TLALOC AS A ROCK ART THEME IN THE SOUTHWEST:

There is a loose category of rock art images in the American southwest that are generically referred to as Tlalocs. They are certainly not kachinas, but they perhaps played a similar role in the society for a period as kachinas later did. These are figures with large eyes which are often outlined with squares, and also sometimes show fangs or pointed teeth.


Tlaloc, Three-Rivers, New Mexico.  Photo:
December 1988, Jack & Esther Faris.

According to Wikipedia “Tlaloc was an important deity in Aztec religion, a god of rain, fertility, and water. He was a beneficent god who gave life and sustenance, but he was also feared for his ability to send hail, thunder and lightning, and for being the lord of the powerful element of water. In Aztec iconography he is normally depicted with goggle eyes and fangs. He was associated with caves, springs and mountains. Archaeological evidence indicates Tlaloc was worshipped in Mesoamerica even before the Aztecs settled there in 13th century AD. He was a prominent god in Teotihuacan at least 800 years before the Aztecs. This has led to Mesoamerican goggle-eyed raingods being referred to generically as "Tlaloc" although in some cases it is unknown what they were called in these cultures, and in other cases we know that he was called by a different name (e.g. the Mayan version was known as Chaac”).


Tlaloc, Three-Rivers, New Mexico. Photo:
December 1988, Jack & Esther Faris.

My illustrations, coming from the amazing Three Rivers petroglyph site, show both of these described traits. One shows the eyes as dots in large rectangular sockets, and the others show the large goggle-eyes with sharp fang teeth. The Three Rivers petroglyphs are the product of the Jornada Mogollon people between about 900 and 1400 AD. Their society possessed a number of imports from the cultures of Mexico pointing to trade with the south. 

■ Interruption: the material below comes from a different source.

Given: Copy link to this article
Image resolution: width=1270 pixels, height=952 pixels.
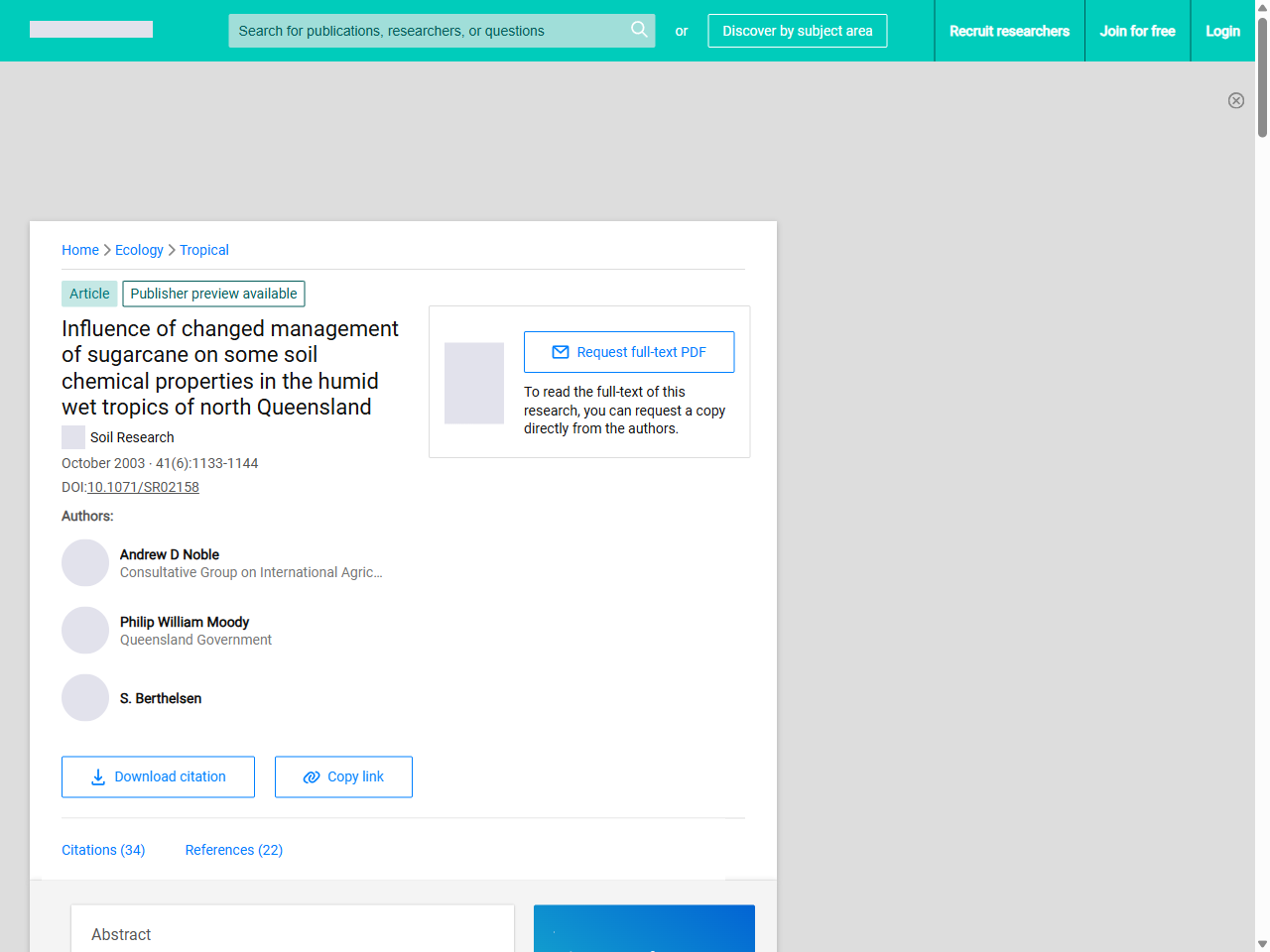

Tlaloc, Three-Rivers, New Mexico. Photo:
December 1988, Jack & Esther Faris.

Tlaloc, as a god of rain, fertility, and water, may have come to the American southwest along with traders from the south who supplied exotic trade goods such as macaws, copper bells, and other influences such as ball courts. For a culture that depended upon agriculture for survival a cult figure that might influence rain and fertility would have considerable appeal. The presence of these Tlaloc figures illustrates the result of that appeal and helps give us insight into beliefs of the early peoples of the southwest.